Stored records
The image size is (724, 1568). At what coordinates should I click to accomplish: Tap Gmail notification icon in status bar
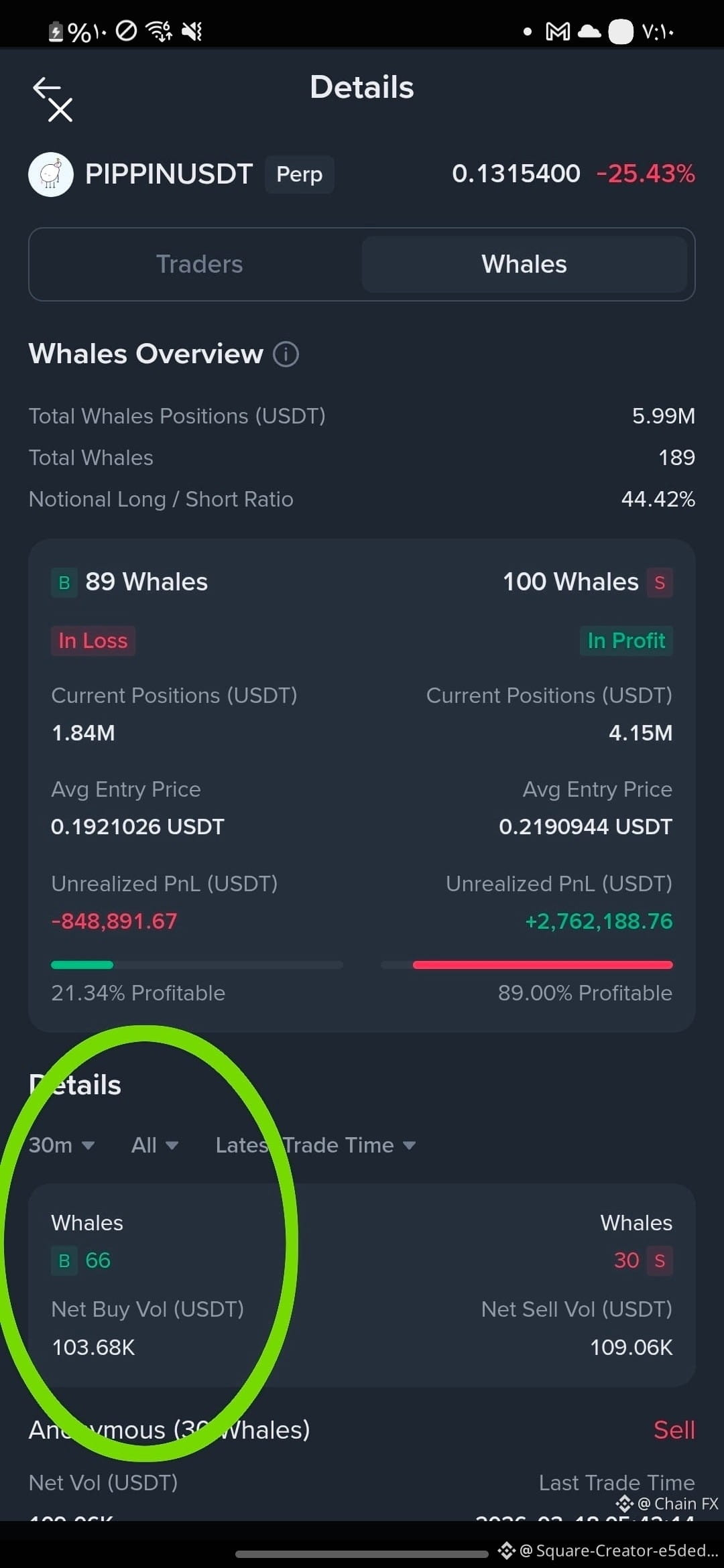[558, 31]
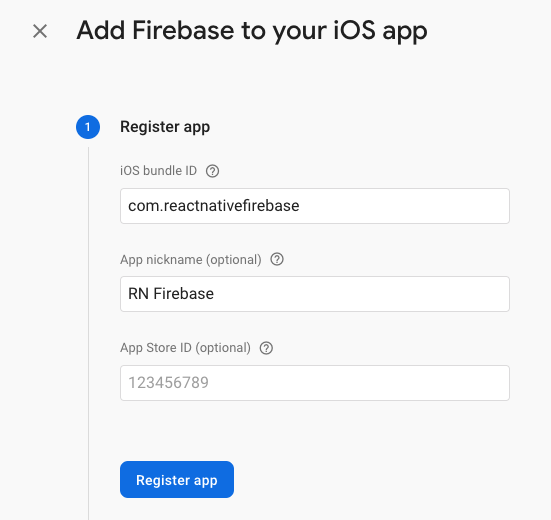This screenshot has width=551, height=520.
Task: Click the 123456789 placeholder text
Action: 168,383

• [HOW TO COMPLETE THIS TASK]: Repeat every line of the data above exactly, but drop the pictures.

• [COMPLETED TASK]:
The image size is (724, 1568). At what coordinates should I click to accomplish: Tap Gmail notification icon in status bar
[558, 31]
This screenshot has width=551, height=520.
Task: Click the 123456789 placeholder text
Action: 168,383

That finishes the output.